The project has 5 submodules, each independent of one another so that all information needed can be found by looking at a single module. Note that this does mean that there is duplicate code across modules, however as its purpose is to show how to tackle the problem I found it easier if you only had to look in a single module instead of navigating all over the repo.
All the submodules have (mostly) the same classes:
- Application: main class to start the module
- Consumer: the kafka consumer that consumes the event and starts the long-running job
- Controller: contains an endpoint to call which produces an event (which is consumed by the consumer)
- A postman collection (kafka-long-running-jobs.postman_collection.json) has been added with all endpoint calls
- LongRunningJob: a simulation of a long-running job, performs a thread.sleep of 10 minutes
Furthermore, the configurations needed for the different approaches are in the resources/application.yaml
Below you can find a summary of the 5 submodules. For a more detailed explanation on the issue and all of the solution I would like to refer to my blog on the subject: TODO
##Module: microprocesses This module shows how splitting a job into multiple shorter-running microprocesses would work. Of course all processes are fictional (as in they're just thread.sleeps), but flow wise this is how it would work.
This module relates to the section Split the job into microprocesses in the blog.
This module has nothing async to it. It exists for the sake of showing what the default behaviour is (spoiler alert: the consumer leaves the group)
This module relates to the section Problem in the blog. note that it also contains the configurations mentioned in section Increase the timeout.
The most straightforward approach, add an @Async annotation to the long-running job so that it will be executed on a separate thread.
- Pro: easy to set up, if resources (CPU usage/memory) aren't an issue than this approach works well since it will handle multiple events concurrently
- Con: if the long-running job is resource intensive the concurrency can become a bottleneck (too much CPU usage, OOM issues etc.).

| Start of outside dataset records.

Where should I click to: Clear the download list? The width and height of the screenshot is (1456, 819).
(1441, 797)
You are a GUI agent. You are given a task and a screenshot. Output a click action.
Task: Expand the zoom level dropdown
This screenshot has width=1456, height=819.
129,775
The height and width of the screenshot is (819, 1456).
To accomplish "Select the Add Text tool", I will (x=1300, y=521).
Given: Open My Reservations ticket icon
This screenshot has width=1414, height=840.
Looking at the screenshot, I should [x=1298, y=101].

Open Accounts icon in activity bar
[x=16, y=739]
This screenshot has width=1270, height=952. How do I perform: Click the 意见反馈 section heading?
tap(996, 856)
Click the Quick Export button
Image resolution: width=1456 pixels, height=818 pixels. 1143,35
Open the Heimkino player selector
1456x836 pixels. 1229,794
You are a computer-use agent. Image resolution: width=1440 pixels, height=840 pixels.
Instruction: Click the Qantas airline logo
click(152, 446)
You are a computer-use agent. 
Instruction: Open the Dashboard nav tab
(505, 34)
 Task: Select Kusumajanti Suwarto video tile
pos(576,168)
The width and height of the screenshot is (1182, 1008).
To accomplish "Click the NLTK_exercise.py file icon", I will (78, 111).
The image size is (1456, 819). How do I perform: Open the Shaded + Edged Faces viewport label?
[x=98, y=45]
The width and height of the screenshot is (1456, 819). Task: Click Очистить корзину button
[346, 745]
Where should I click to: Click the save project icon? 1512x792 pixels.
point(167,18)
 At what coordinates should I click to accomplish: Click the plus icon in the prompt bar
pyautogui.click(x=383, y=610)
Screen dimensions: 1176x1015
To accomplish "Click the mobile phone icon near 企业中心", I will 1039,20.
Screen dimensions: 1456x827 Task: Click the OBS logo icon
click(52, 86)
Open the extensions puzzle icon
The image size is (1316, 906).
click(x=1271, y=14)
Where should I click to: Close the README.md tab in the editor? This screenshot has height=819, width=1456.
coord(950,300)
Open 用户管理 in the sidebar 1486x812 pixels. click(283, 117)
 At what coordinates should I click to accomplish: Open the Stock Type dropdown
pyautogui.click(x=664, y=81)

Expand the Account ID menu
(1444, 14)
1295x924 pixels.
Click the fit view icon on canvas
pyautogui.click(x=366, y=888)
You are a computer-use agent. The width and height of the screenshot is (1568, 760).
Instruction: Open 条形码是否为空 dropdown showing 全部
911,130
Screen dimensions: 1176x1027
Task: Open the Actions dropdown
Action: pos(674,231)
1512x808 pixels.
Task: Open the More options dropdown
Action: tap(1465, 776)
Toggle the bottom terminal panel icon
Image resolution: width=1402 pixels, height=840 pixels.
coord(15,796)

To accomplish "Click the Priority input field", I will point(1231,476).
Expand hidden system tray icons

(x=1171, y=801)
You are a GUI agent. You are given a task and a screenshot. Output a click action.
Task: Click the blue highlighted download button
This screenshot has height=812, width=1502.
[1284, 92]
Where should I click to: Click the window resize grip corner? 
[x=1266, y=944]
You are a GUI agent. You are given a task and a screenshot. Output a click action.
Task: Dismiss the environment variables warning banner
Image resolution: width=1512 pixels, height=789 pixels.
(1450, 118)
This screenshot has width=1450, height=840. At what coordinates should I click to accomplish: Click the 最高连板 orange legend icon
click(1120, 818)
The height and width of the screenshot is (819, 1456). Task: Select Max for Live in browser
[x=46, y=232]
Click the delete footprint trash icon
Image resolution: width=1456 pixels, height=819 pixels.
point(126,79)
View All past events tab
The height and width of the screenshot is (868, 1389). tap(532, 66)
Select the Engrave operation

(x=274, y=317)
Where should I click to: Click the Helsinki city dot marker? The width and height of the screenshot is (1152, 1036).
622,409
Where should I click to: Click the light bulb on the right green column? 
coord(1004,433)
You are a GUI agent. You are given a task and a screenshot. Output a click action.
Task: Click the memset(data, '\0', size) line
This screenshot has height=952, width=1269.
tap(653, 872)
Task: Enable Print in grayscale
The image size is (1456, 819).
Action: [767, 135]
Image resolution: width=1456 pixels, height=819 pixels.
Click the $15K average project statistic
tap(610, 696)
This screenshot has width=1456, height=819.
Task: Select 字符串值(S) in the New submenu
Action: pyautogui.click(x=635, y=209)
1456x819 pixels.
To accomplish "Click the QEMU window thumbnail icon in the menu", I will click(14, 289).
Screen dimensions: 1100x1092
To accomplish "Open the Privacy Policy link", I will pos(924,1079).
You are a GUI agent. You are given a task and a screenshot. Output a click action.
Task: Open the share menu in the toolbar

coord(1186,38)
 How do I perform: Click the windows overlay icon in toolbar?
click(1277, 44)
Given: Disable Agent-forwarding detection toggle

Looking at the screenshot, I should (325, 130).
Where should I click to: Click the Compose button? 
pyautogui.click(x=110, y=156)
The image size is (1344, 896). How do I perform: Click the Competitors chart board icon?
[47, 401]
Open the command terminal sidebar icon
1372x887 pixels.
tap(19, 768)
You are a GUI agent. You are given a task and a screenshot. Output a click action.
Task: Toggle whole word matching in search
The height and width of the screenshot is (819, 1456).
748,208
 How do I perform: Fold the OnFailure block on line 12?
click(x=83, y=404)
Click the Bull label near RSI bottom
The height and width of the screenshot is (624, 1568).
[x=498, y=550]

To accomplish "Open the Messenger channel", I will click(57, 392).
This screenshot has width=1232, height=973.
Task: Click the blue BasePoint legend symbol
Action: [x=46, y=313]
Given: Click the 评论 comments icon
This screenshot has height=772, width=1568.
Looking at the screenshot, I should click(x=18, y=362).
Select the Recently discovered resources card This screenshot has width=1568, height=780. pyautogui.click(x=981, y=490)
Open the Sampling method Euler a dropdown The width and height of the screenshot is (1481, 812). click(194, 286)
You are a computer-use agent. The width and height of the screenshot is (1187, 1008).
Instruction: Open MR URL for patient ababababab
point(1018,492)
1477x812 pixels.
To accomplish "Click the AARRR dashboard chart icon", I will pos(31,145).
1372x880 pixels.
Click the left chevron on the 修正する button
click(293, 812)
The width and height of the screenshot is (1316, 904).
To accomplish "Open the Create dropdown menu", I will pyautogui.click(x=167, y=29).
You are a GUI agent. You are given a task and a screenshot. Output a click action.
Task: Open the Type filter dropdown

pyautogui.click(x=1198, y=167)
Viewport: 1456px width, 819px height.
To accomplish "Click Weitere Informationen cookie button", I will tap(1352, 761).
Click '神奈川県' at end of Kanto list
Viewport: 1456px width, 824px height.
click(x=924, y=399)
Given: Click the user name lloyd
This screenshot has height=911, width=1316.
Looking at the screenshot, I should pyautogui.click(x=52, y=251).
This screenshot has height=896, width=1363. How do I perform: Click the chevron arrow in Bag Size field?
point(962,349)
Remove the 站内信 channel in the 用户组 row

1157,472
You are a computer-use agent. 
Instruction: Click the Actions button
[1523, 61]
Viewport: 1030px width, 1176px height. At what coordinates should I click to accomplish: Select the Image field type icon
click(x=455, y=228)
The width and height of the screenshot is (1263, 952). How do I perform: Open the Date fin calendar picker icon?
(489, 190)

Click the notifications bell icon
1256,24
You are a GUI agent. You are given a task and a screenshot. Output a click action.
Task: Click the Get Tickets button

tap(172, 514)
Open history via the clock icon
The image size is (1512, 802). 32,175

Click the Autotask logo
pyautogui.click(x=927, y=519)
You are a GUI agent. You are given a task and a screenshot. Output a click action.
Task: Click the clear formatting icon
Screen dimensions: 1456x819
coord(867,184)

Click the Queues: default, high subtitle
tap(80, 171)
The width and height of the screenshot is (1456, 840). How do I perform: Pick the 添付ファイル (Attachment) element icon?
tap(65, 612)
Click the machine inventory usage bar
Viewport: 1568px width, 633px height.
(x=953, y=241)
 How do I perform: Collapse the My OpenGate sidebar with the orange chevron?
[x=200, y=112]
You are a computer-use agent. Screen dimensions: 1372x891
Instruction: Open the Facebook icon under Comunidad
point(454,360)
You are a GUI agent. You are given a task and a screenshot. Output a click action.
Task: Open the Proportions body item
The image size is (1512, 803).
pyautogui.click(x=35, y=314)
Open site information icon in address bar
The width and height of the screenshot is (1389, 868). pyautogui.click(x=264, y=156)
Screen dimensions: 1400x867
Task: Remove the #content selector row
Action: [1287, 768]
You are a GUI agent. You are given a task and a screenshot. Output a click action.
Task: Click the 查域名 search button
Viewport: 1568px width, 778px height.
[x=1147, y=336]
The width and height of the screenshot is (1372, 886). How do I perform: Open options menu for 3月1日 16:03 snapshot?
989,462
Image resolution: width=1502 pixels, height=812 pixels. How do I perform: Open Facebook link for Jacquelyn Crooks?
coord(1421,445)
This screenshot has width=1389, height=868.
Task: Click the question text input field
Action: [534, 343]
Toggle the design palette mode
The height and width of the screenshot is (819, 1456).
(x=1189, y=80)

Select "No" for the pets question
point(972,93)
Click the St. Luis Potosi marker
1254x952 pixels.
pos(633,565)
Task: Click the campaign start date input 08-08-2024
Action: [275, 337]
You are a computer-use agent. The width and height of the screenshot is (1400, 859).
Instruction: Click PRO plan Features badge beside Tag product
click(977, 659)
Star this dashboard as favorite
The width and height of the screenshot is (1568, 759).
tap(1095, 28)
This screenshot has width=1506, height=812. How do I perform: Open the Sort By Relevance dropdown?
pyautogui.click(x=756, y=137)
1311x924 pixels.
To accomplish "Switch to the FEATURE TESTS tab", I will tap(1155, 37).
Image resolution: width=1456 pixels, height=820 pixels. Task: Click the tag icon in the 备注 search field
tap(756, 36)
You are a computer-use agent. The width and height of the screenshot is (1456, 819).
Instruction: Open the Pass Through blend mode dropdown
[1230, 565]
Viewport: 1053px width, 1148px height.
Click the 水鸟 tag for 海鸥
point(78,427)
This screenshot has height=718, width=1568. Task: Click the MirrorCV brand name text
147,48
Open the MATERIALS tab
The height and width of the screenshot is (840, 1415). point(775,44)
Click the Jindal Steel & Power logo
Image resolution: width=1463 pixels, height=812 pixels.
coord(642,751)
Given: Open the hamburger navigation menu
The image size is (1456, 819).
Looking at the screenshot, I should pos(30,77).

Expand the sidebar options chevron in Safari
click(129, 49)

Also, since it's a fire-and-forget approach, retries and kafka error handlers require more work
This module relates to the section Fire-and-forget threading in the blog.
Uses the KafkaListenerEndpointRegistry to get the listener container (spring container that contains the consumer) to pause and resume the consumer.
- Pro: more control over success and error callbacks and thus error handling
- Con: requires more effort than the spring-async approach.
This module relates to the section Pause consumer with threading and callbacks in the blog.
Same as the previous one except that it has auto-commit disabled and uses the Acknowledge object to acknowledge the event (and commit).
- Pro: More control, and the ability to not acknowledge events when an error occurs
- Con: More effort than the two approaches above, also don't forget to acknowledge
This module relates to the section Pause consumer with threading and callbacks in combination with the sections Limit number of events consumed per poll and Use manual commits in the blog.